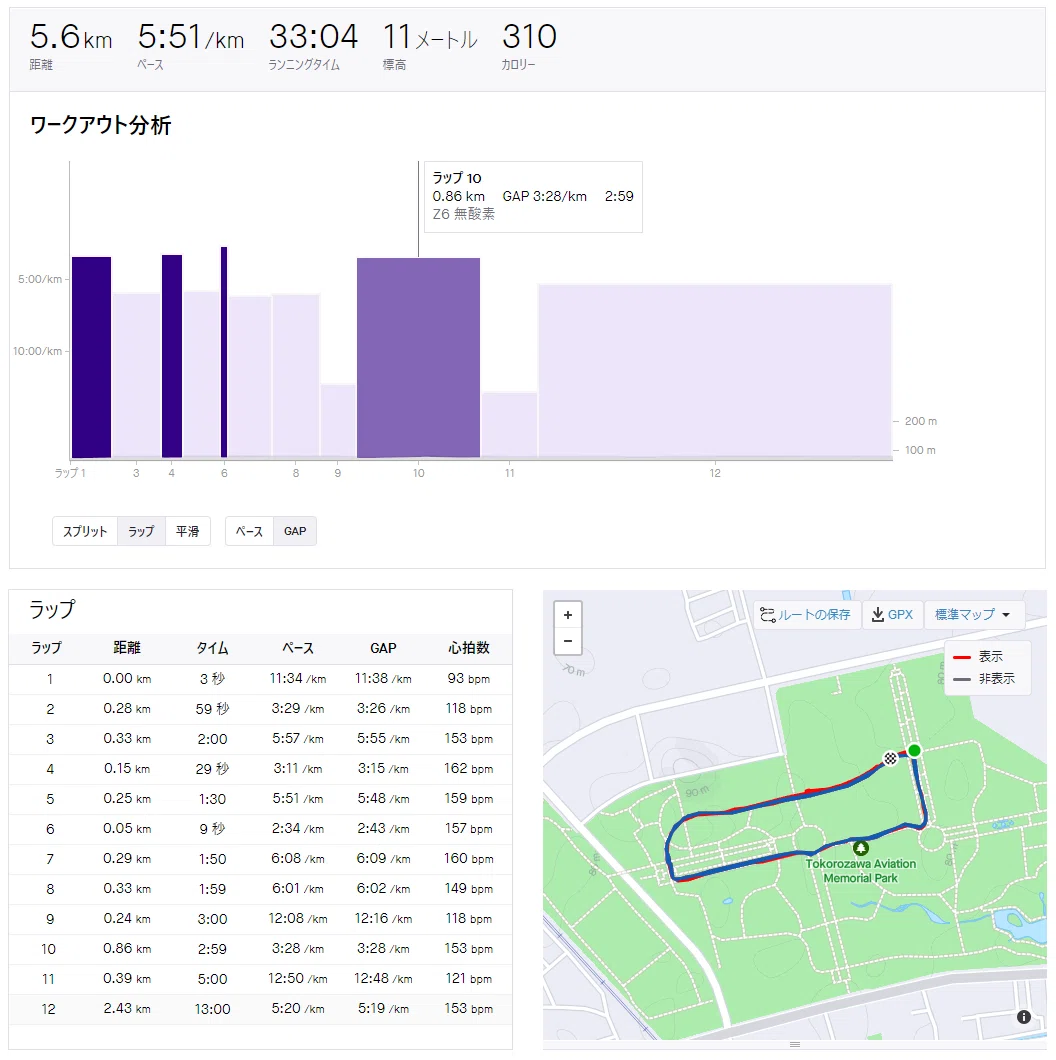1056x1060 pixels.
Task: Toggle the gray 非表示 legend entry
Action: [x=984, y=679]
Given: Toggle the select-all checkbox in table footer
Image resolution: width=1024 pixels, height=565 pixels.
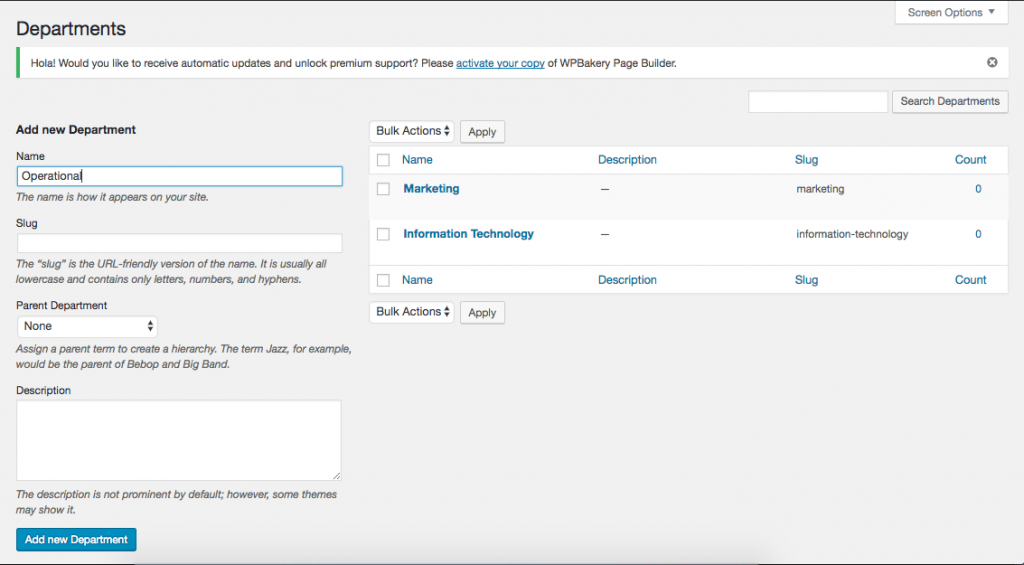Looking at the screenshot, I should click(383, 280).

= = =

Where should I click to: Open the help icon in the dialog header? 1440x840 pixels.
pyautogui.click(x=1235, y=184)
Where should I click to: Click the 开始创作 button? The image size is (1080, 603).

= = =

### EXERCISE
Rewrite the data starting with the line containing "Given: Toggle the" and going on through the line containing "Looking at the", with "footer" replaced by "header" and nothing else changed. Give only those lines, leaving out the pictures.

### SOLUTION TO THE EXERCISE
Given: Toggle the select-all checkbox in table header
Image resolution: width=1024 pixels, height=565 pixels.
Looking at the screenshot, I should click(383, 280).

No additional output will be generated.